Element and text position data

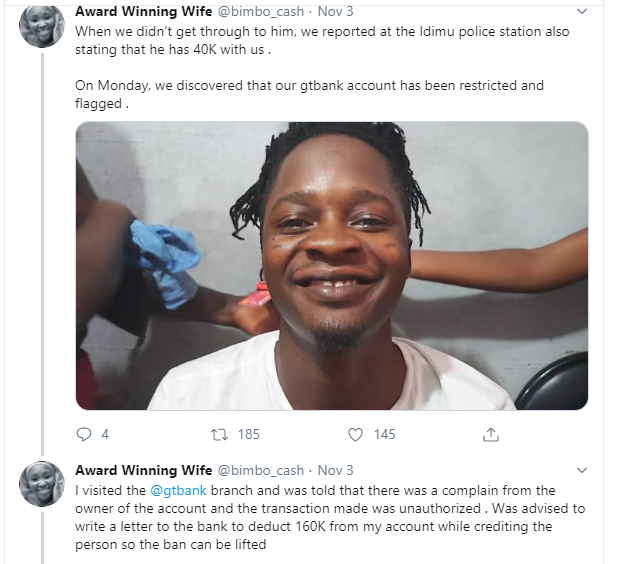Expand the first tweet's chevron menu
This screenshot has width=631, height=564.
(x=582, y=13)
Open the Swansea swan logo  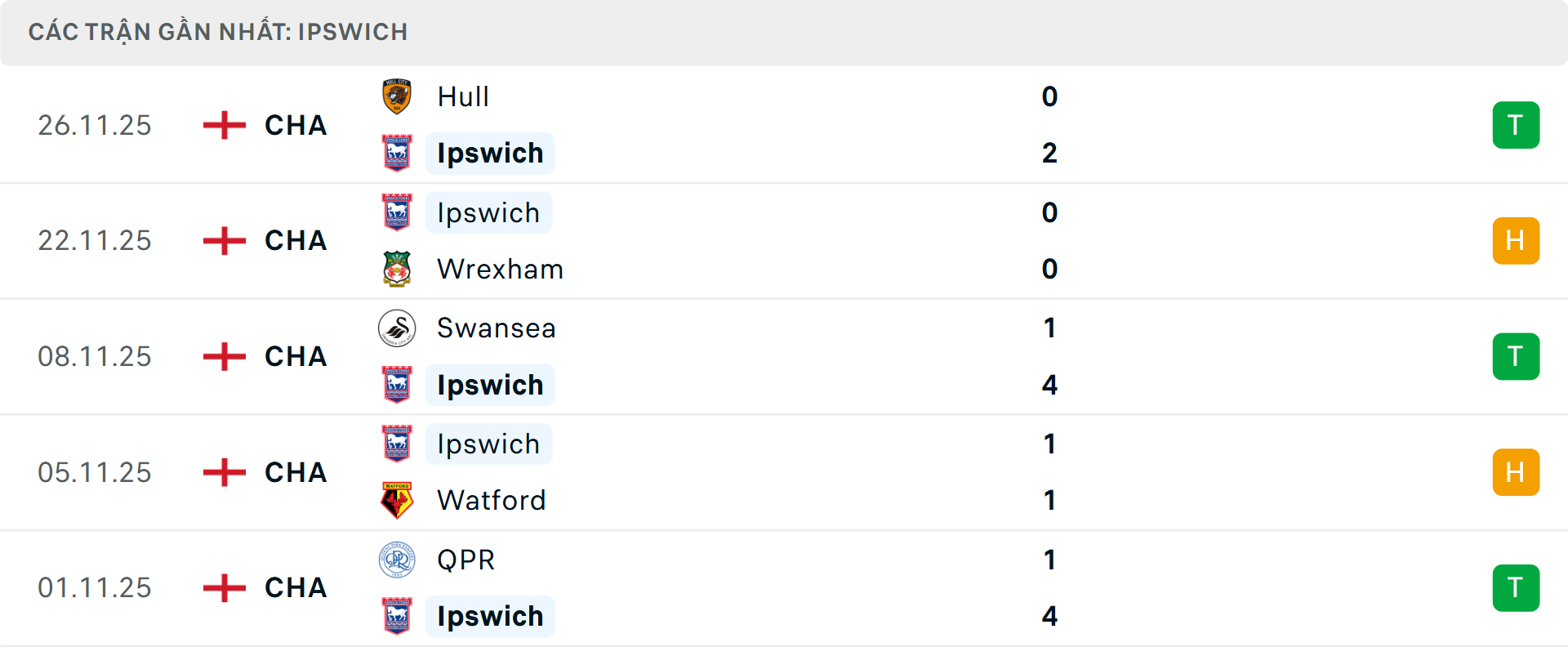(397, 328)
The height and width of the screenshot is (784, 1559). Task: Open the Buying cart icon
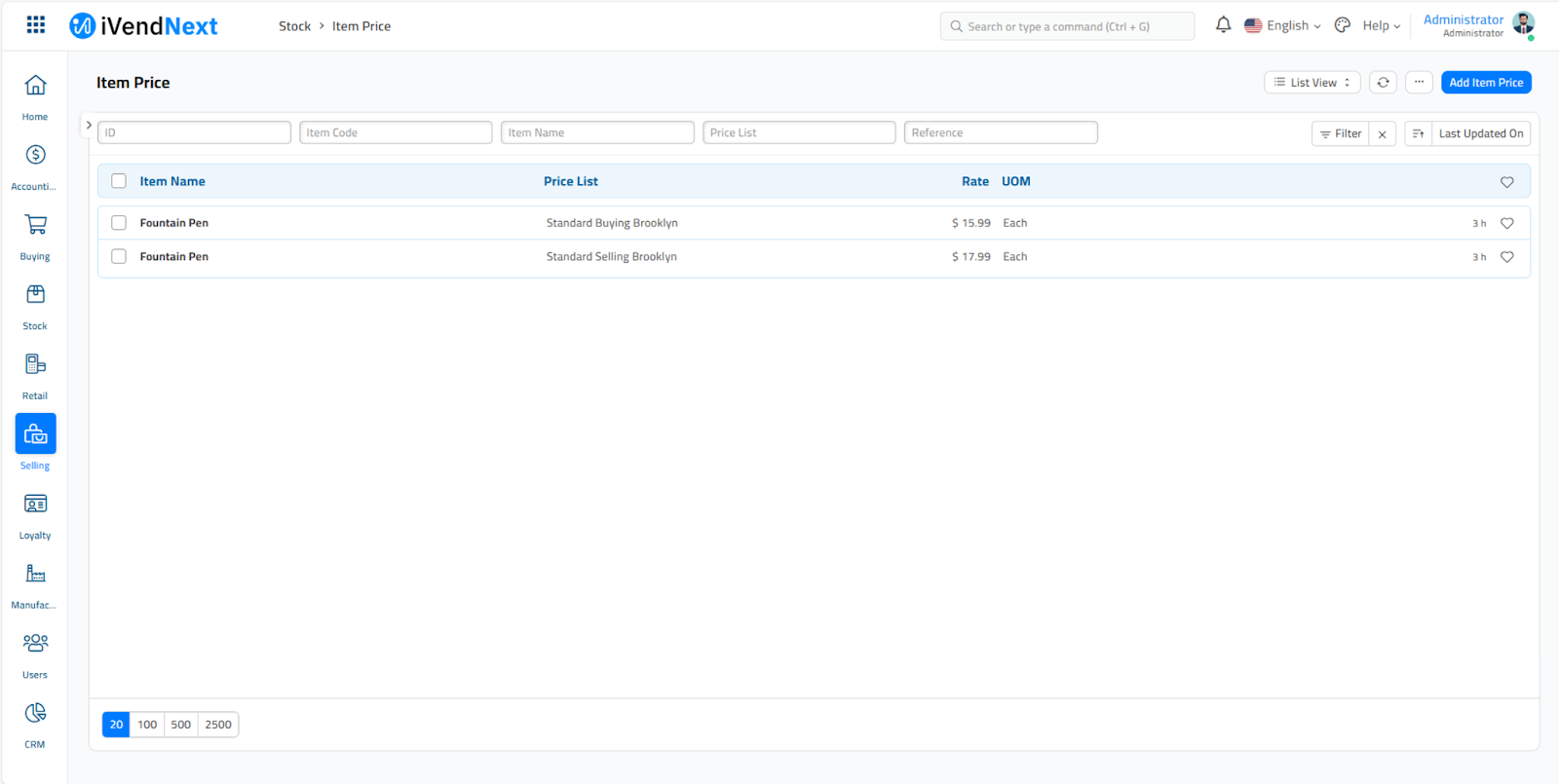click(35, 225)

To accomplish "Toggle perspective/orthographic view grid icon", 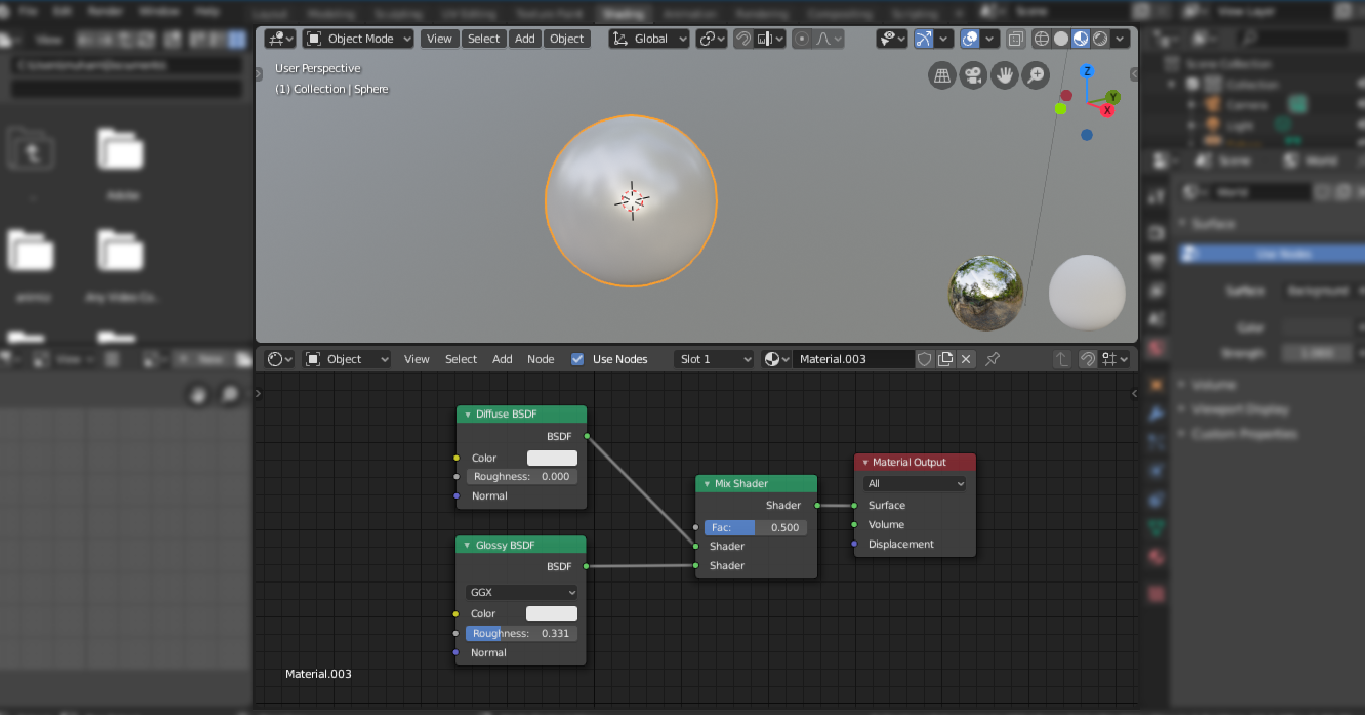I will tap(942, 75).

Task to complete> From the data, pick out every line that contains the string "screenshot", with case counting toward a match.

Answer for the task>
This screenshot has width=631, height=564.
The height and width of the screenshot is (784, 1559). Task: Open the Buying cart icon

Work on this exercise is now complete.